■ **REQUIREMENT**
Among the lines below, tally those holding the string "table" and give the total only.

■ **EXTRACTED DATA**

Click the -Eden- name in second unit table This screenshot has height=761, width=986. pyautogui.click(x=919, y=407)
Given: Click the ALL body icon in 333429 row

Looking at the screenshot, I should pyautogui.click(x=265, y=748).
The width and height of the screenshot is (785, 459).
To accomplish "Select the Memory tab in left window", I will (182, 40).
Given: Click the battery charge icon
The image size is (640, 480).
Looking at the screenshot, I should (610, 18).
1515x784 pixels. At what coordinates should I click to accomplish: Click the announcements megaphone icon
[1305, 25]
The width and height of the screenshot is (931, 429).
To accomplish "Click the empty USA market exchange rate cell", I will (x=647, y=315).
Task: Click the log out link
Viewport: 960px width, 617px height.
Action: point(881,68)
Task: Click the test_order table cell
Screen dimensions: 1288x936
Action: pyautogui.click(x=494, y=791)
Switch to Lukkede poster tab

■ **RESPONSE TO THIS EXERCISE**
2